The options are seemingly endless when it comes to grill thermometer brands, but ThermoPro offers a nice range of reliable, durable devices at an accessible price point. The brand's most recognizable product is probably its foldable red instant-read thermometer, which can usually be found for around $10 to $15. And for less than $50, you can get a wireless model with a range of up to 300 feet.
Like ThermoPro, ThermoWorks offers a broad range of grill thermometers and even has its own foldable red instant-read device as part of its Thermapen line. The price point is much higher on this brand, which is known for its super-fast temperature readings, accuracy, features, and reliability. ThermoWorks also offers a line of highly specialized and commercial devices with features that include incredible wireless and temperature ranges.
Fairly new to the market, MEATER improved the category with a truly smart wireless meat thermometer that's great for grilling and smoking. The brand's three models center on a stylish, minimalist probe that syncs with a free app. The app does what every other meat thermometer does—reads the internal temperature and alerts you when it's reached—but it also estimates cook time, tracks the ambient temperature of the grill or smoker, records an incredibly detailed history of every cook, and even tells you how long to rest your meat before cutting into it. The probe is stored in a sleek wooden case that doubles as the charger (powered by disposable batteries), as well as a Bluetooth signal repeater to nearly double the wireless range.
While some parts of some grill thermometers are billed as dishwasher-safe, for the most part, thermometers should always be hand-washed, taking care to avoid submerging the transmitter or display.
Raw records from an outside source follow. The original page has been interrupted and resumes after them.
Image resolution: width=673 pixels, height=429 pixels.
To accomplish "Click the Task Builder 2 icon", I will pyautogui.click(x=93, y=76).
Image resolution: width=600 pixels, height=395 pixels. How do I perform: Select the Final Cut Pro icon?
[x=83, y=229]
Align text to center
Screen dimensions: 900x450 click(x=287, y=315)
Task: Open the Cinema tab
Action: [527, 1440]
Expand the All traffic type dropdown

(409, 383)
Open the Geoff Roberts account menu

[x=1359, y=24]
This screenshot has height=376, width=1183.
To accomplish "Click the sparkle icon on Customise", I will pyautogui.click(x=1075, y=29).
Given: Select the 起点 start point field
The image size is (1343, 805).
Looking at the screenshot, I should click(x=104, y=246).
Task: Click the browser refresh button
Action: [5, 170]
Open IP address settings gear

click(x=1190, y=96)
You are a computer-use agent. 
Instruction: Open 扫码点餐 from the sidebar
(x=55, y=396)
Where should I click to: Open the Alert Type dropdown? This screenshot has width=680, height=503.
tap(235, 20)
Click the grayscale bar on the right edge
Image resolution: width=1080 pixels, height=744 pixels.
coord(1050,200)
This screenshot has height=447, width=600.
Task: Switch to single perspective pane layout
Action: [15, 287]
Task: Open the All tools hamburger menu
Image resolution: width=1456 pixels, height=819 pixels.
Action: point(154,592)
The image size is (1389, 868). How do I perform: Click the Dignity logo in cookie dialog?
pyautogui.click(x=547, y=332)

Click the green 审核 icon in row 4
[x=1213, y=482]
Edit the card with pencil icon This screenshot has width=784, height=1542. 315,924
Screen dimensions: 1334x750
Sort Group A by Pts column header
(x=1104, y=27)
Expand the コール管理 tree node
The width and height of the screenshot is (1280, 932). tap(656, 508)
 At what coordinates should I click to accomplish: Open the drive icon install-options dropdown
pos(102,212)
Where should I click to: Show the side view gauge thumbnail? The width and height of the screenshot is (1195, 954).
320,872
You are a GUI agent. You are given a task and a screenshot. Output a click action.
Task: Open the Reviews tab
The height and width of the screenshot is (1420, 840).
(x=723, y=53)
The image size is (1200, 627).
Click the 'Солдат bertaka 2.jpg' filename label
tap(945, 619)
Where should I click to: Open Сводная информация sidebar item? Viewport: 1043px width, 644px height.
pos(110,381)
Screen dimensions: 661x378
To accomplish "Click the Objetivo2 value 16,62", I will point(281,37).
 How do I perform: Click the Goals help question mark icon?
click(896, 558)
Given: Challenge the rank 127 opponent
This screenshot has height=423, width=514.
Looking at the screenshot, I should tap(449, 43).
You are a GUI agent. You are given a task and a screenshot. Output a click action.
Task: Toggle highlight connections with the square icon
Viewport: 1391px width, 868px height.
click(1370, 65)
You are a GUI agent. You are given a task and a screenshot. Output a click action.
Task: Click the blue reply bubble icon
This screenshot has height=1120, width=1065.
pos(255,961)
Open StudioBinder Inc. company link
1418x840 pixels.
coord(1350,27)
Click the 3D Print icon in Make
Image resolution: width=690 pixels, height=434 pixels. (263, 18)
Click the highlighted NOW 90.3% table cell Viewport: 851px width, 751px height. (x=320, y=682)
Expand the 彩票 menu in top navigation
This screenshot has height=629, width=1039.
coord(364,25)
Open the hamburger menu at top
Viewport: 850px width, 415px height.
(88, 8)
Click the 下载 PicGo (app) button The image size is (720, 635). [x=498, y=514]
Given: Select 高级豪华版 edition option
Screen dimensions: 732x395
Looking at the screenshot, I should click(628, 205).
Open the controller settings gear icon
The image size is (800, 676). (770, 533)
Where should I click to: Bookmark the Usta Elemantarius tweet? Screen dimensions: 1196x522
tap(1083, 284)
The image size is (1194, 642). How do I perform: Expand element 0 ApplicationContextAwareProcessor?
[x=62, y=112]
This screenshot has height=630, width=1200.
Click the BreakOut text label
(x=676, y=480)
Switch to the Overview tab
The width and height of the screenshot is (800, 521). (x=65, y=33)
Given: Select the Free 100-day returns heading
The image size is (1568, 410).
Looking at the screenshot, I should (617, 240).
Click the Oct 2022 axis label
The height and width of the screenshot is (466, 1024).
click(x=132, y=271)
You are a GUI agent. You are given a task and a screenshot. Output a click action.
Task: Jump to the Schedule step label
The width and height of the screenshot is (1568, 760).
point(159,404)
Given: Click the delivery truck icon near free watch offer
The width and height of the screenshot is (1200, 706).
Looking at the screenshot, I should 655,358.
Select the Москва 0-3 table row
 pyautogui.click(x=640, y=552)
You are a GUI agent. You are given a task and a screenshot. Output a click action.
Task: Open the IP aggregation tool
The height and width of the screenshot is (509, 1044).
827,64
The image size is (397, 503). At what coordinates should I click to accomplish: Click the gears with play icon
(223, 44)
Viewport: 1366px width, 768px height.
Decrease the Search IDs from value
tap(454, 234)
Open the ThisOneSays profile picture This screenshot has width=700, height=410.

If you’re able to carefully wash just the probe with soap and hot water without getting the digital components wet, that’s fine. Otherwise, wipe everything with a clean, damp cloth to remove any debris, then sterilize the entire thermometer with an alcohol or bleach wipe. Alternatively, you can use a paper towel with rubbing alcohol or a sanitizing bleach solution (one tablespoon of bleach to one gallon of water).
Once clean, be sure to immediately and thoroughly dry all parts of the thermometer before putting it away.
If you’re using a thermometer with a rechargeable battery (like the MEATER), it’s important to always return it to the charger when after each use. The last thing you want is to reach for your meat thermometer when you need it most, only to find the battery has died. For thermometers that require disposable batteries, be sure you always have extra so you don’t run out mid-cook.
And, as with all gadgets (especially ones you use for cooking), store all of the components together.
No matter what style or features you decide on, it’s still a good idea to read reviews before buying—especially if there are certain foods you grill regularly. For example, you may find what seems like the perfect grill thermometer, only to learn that the probe isn’t great for cooking beer-can chicken on a Kamado-style grill. Look for reviews from people who use the same kind of grill or smoker, and see what kind of cooks they’re using it for. But remember that even the product with the best reviews may not be the best choice for you if it has features or drawbacks that don’t fit your style or method of grilling.